湯灌の最中に息を吹き返した参次
どんな伝承か
明治の中頃、鉾田の安房で、四十代の参次が急な病にかかった。医者を呼んだものの息絶え、死亡と確かめられた。親類縁者が集まって葬式の支度にかかり、妻と兄弟が湯灌を受け持つ。泣きながら遺体を湯につけて洗っていると、参次はふいに息を吹き返し、きょろきょろと辺りを見回して、自分は何をしているのかと言い、大きな音で放屁したという。葬式はその場で取りやめになった。
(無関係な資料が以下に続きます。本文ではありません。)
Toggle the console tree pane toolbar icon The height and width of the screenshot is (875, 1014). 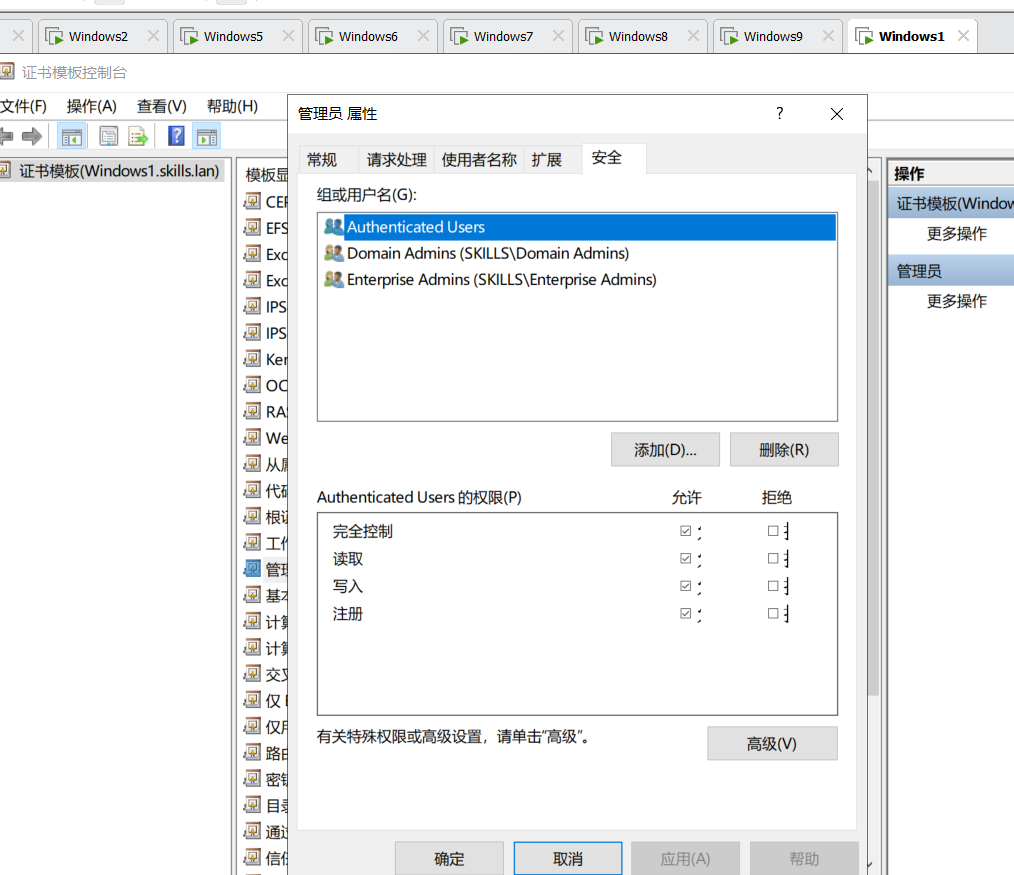pyautogui.click(x=71, y=137)
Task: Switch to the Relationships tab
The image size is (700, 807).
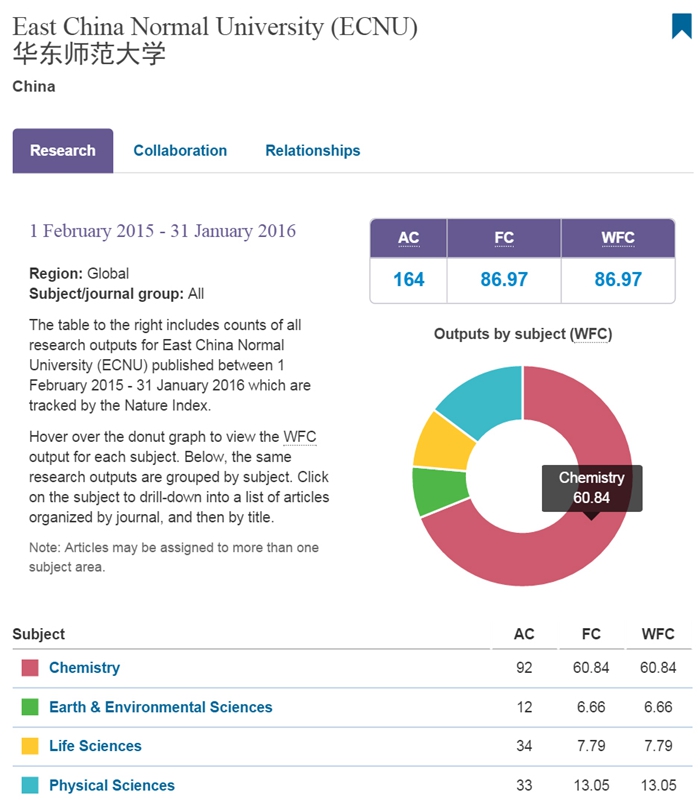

参次はその後、風邪ひとつひかずに九十歳近くまで生きたと伝えられる。
※伝承地の場所は必ずしも正確ではありません
出典の文献について
現代民話考 ― 死の知らせ・あの世へ行った話(松谷みよ子・民話・口承文芸・昭和)
松谷みよ子『現代民話考 ― 死の知らせ・あの世へ行った話』を小話単位で全699話収録。死の知らせ・予兆、あの世(地獄・極楽)へ行った話、死者からのサイン、生まれかわりなど、生死とあの世にまつわる現代の民話を全国から採集し地域・話者つきで収録する。各話に採集地(都道府県・市区町村)と話者・回答者を可能な範囲で付す(県判明606話・市区町村判明489話、戦地や場所不明の話を含む)。原典は読者からの投稿・採訪に基づく現代民話の集成。